Task input
+===+
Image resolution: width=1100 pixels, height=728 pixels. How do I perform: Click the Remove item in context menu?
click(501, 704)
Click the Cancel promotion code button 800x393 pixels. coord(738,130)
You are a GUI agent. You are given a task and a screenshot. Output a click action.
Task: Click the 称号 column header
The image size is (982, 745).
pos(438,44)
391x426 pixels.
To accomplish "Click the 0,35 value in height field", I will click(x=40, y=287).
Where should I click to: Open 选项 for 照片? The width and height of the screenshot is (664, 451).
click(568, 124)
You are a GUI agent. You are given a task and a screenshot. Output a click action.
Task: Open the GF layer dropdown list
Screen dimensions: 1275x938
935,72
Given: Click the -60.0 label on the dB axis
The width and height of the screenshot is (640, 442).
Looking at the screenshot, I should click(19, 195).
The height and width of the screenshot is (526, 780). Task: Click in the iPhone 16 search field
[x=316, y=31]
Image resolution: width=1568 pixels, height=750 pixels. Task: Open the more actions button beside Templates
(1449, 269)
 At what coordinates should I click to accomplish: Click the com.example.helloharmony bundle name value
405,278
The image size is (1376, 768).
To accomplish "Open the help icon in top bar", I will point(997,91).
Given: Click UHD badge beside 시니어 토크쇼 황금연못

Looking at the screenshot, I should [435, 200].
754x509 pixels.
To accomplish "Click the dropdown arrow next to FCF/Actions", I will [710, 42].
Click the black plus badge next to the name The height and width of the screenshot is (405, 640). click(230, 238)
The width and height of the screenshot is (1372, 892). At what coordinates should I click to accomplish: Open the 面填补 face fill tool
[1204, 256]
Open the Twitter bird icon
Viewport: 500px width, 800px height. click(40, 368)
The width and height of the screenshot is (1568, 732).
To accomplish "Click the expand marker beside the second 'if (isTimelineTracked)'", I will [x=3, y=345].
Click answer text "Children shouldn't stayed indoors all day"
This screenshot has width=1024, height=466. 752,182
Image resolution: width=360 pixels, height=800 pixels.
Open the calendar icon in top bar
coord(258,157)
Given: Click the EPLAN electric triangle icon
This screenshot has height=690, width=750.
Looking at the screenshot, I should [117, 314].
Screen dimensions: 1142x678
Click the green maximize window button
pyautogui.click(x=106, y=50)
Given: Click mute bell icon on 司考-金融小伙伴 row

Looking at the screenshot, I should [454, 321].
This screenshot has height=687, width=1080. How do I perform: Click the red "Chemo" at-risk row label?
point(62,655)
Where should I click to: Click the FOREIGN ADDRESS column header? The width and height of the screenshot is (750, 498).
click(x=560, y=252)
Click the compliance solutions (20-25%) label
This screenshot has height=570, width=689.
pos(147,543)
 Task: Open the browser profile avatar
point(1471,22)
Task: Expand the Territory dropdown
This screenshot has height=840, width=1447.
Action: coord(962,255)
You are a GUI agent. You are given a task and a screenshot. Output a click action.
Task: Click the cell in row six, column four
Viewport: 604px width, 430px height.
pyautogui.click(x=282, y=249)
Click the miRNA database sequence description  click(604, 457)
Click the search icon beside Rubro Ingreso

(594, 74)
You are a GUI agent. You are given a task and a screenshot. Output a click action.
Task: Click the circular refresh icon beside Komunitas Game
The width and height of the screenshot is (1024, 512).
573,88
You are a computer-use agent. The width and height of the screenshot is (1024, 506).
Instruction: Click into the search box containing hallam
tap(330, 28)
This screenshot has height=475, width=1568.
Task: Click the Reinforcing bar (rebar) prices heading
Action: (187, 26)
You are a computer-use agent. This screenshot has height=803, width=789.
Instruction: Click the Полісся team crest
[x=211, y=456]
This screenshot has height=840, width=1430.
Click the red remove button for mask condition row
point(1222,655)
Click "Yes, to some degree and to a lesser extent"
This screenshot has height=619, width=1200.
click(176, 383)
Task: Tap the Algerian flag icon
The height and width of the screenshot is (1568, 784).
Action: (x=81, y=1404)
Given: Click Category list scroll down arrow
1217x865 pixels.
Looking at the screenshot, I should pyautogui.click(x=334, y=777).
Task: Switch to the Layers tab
+===+
Task goal
Reproduce, exactly and with nothing added, the lines from the one that includes "Instruction: Click into" through the last line of the material.

Response to the exercise
Instruction: Click into the search box containing hallam
tap(330, 28)
This screenshot has height=475, width=1568.
Task: Click the Reinforcing bar (rebar) prices heading
Action: (187, 26)
You are a computer-use agent. This screenshot has height=803, width=789.
Instruction: Click the Полісся team crest
[x=211, y=456]
This screenshot has height=840, width=1430.
Click the red remove button for mask condition row
point(1222,655)
Click "Yes, to some degree and to a lesser extent"
This screenshot has height=619, width=1200.
click(176, 383)
Task: Tap the Algerian flag icon
The height and width of the screenshot is (1568, 784).
Action: (x=81, y=1404)
Given: Click Category list scroll down arrow
1217x865 pixels.
Looking at the screenshot, I should pyautogui.click(x=334, y=777).
Task: Switch to the Layers tab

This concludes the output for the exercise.